While Peterson is fine with paying the fees, his main question is a good one: “What percentage of the money does the artist actually see?” If you can find it on BMI’s website let me know – I’ve scoured it and can’t seem to locate any specific language regarding how many dollars artists collect. The website provides lots of details regarding royalty payment dates and information about how BMI calculates royalty payments depending on the tour or event, but there are no hard numbers. Here’s why: “Since the number of BMI-licensed works changes from one quarter to the next, as do the license fees collected by BMI from concert promoters and venues, the royalty rate for your works performed in live pop concerts will also change each quarter.” So still no clear answer.

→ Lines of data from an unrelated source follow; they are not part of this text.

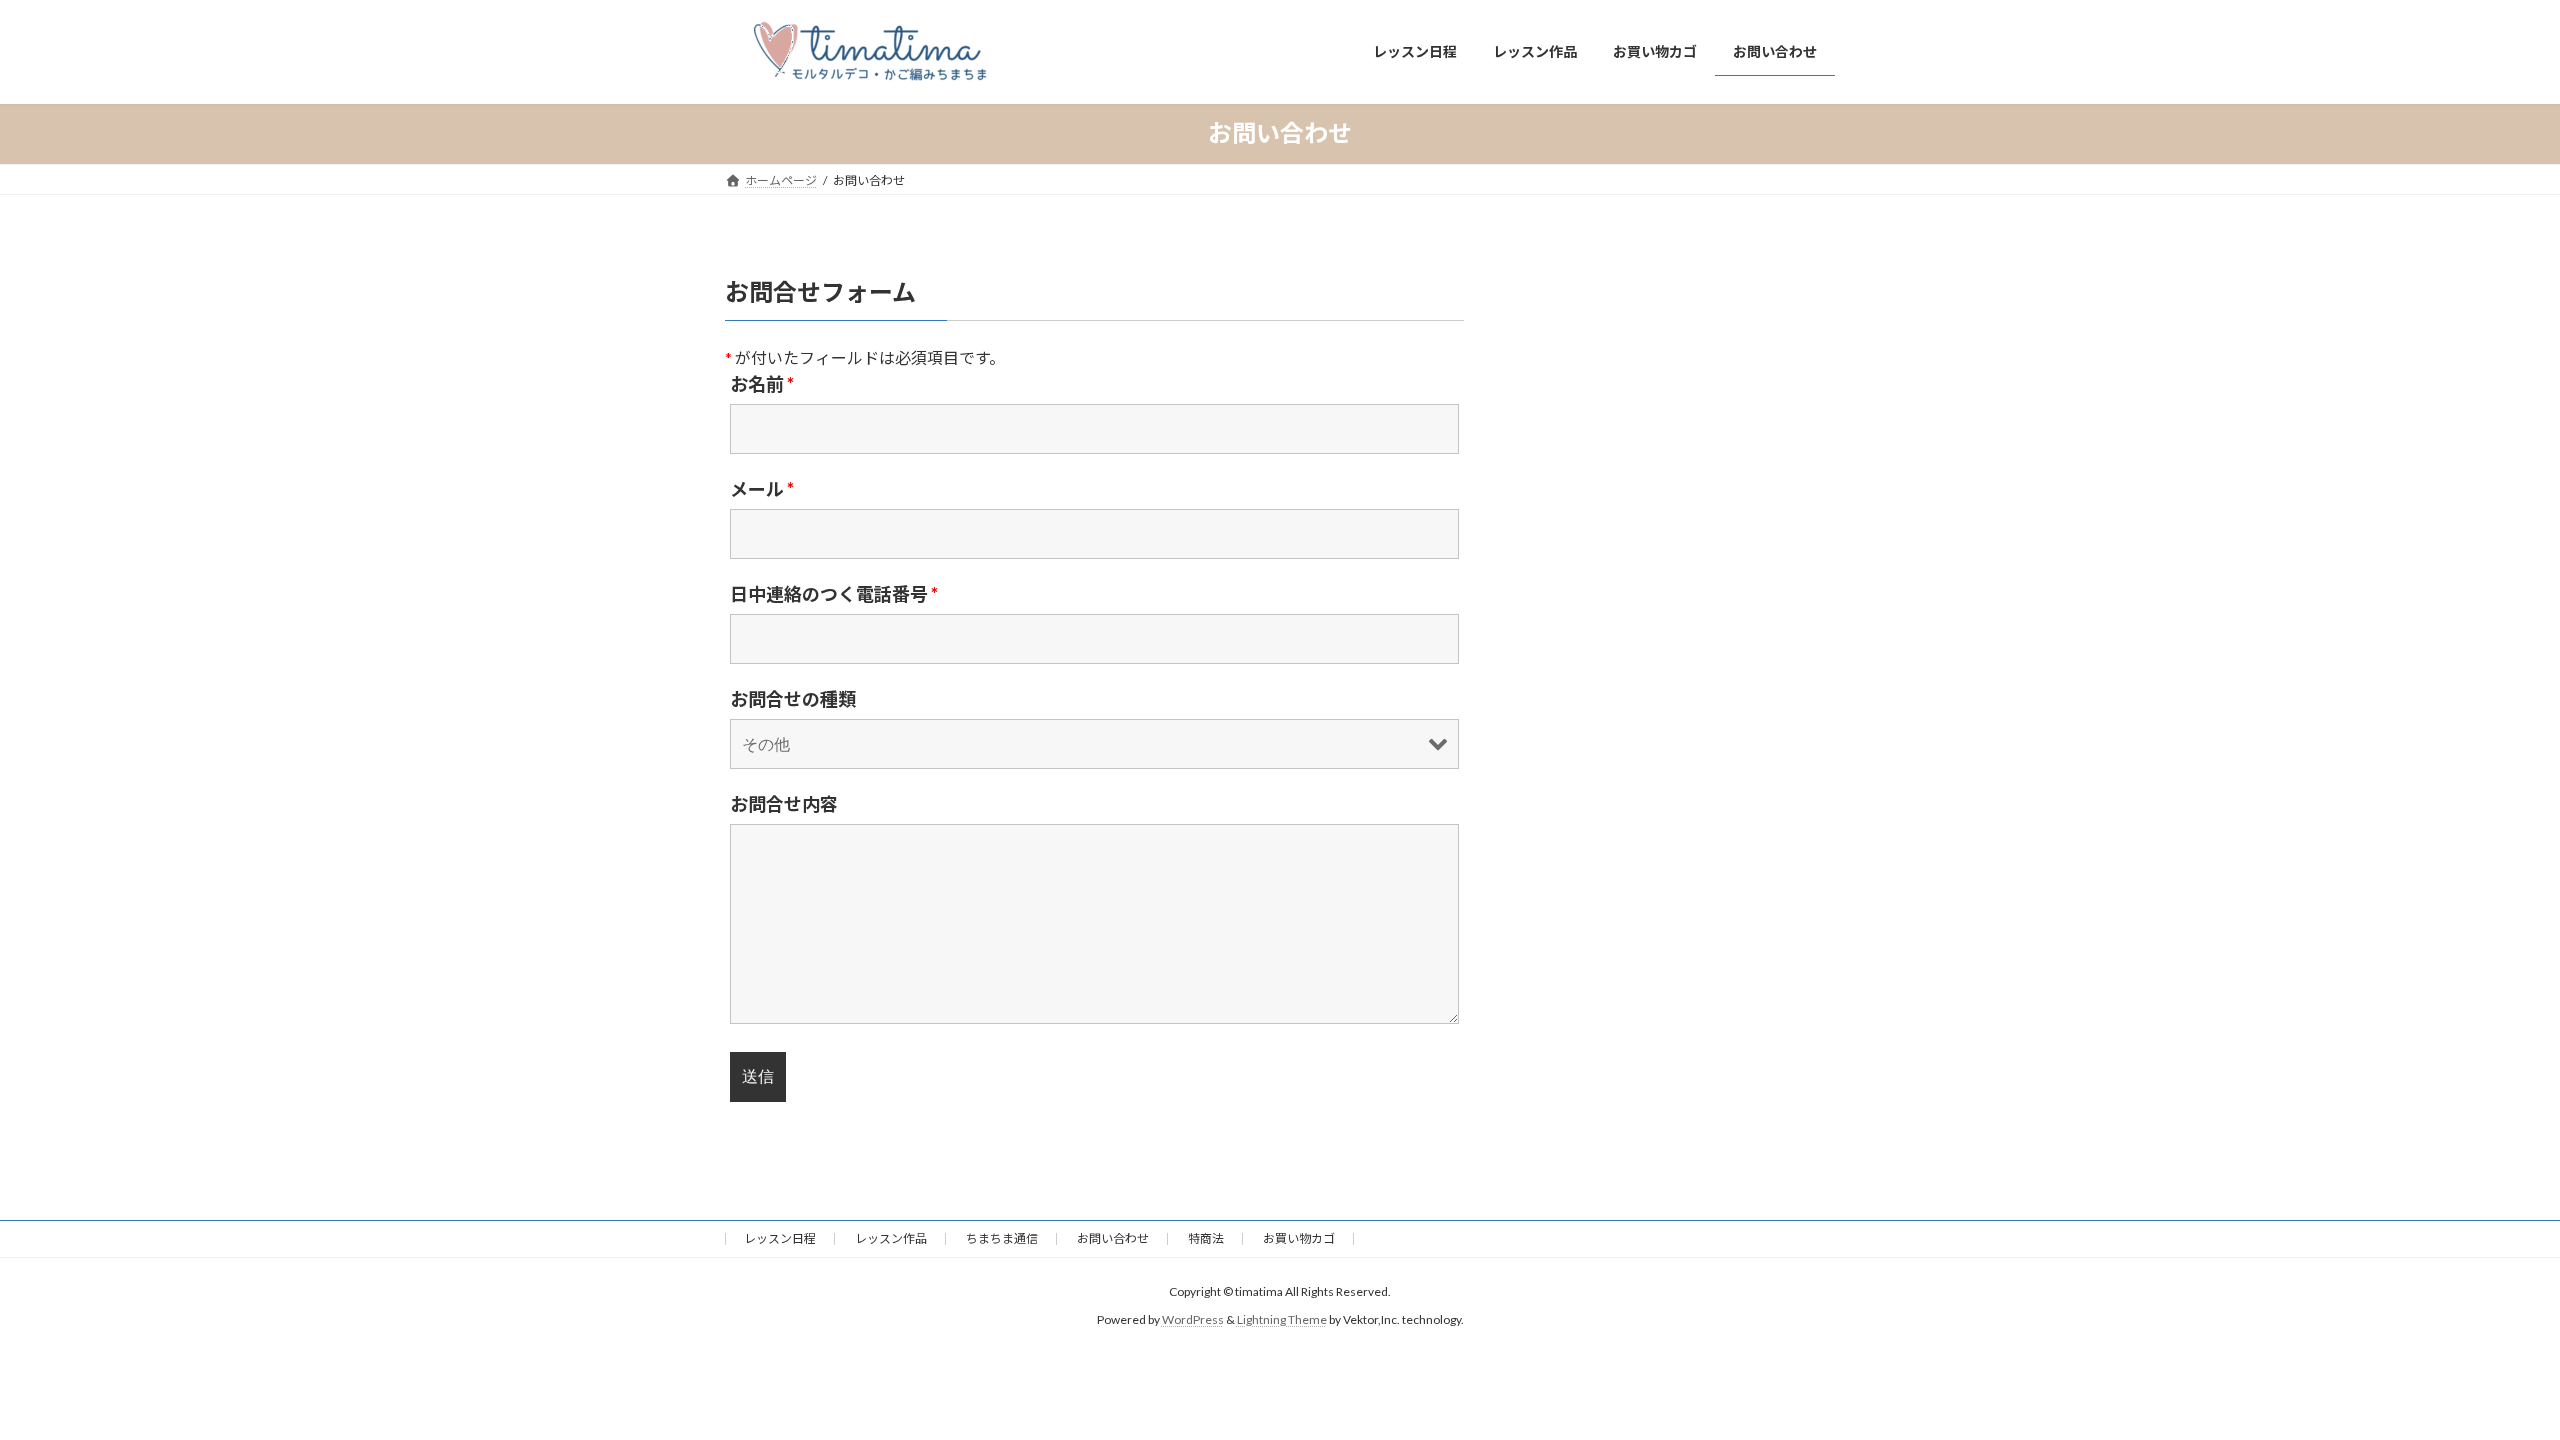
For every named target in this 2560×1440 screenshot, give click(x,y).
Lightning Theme (1282, 1320)
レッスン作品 (891, 1238)
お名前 (762, 384)
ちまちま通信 (1002, 1238)
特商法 (1206, 1238)
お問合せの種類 (793, 699)
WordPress (1193, 1320)
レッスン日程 (780, 1238)
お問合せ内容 (784, 804)
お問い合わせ (1113, 1238)
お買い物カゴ (1299, 1238)
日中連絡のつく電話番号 (834, 594)
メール (762, 489)
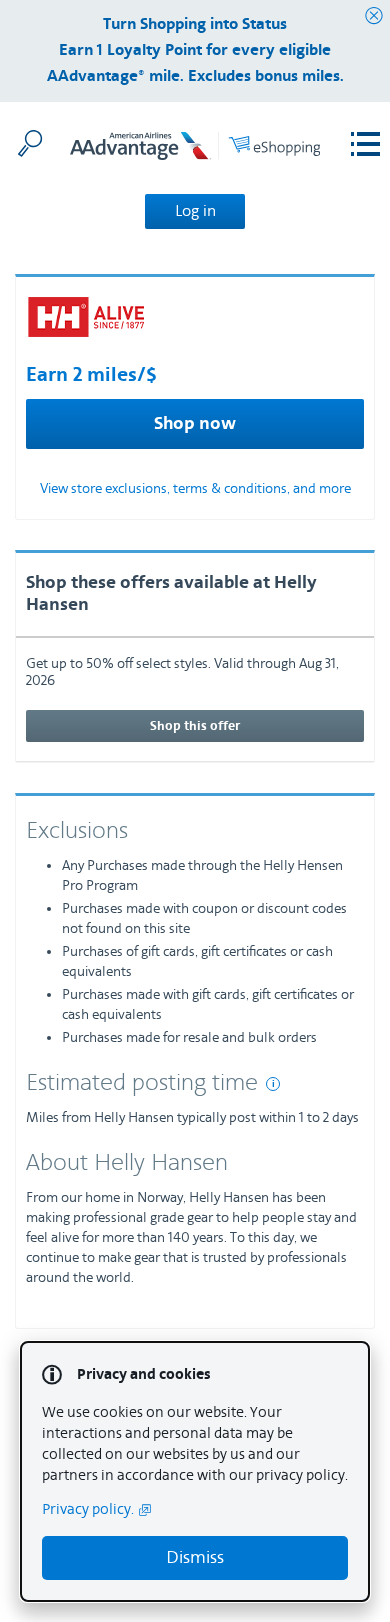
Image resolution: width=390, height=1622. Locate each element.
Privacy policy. (88, 1509)
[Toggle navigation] (365, 144)
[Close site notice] (374, 16)
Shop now (195, 424)
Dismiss (195, 1557)
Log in (195, 211)
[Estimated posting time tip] (273, 1084)
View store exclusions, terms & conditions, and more (195, 489)
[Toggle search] (30, 143)
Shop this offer (195, 726)
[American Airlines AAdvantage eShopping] (195, 149)
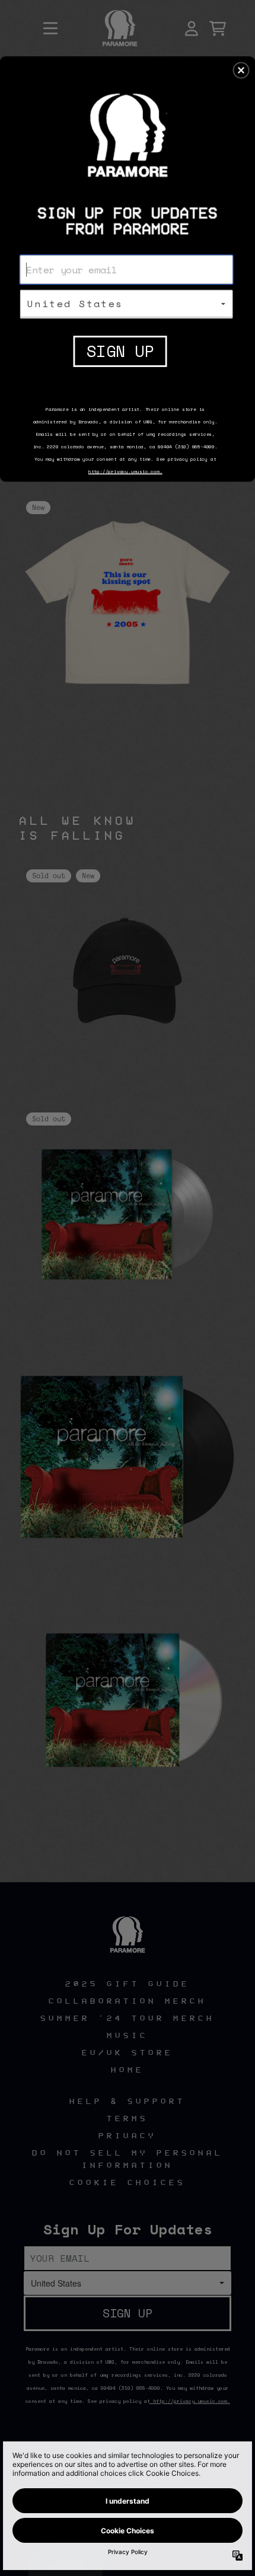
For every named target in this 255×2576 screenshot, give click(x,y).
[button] (241, 70)
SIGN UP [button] (120, 350)
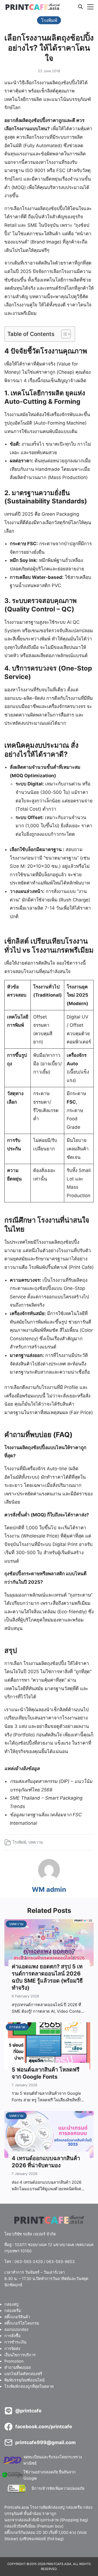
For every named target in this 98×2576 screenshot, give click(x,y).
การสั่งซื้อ (12, 2336)
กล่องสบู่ (11, 2304)
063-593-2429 (28, 2261)
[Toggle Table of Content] (63, 334)
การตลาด (17, 2026)
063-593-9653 (60, 2261)
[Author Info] (49, 1879)
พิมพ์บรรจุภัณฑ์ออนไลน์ (24, 2380)
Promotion (13, 2361)
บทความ (35, 1842)
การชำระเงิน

Although some of BMI’s business practices are positive – i.e. ensuring that artists who have songs featured in television or movies get paid – others, such as sending spies into small establishments to slap them with heavy fines, are absurd. What does BMI hope to accomplish by taking down local joint after local joint across America? Can there be some kind of legislation that allows bands to perform songs live but then requires payment for ambient music or jukebox play? If a live artist or band plays a song, is it possible to argue that it’s technically not the original artist’s voice and should therefore be considered “their take” on the song? According to Google, a cover song is defined as “a new performance or recording of a previously recorded, commercially released song by someone other than the original artist or composer.” The key word there is “new” – especially if the cover artist or band rearranges the song to better fit their voice or the band’s sound.
I’m all for paying for music – just ask iTunes and my local record shop. But I hate the idea of neighborhood establishments choosing not to host live music because they don’t want to deal with the BMI hassle. Unfortunately, music licensing issues aren’t going anywhere so to those who own local bars and restaurants: Be careful. The Man will find you and the Man is BMI.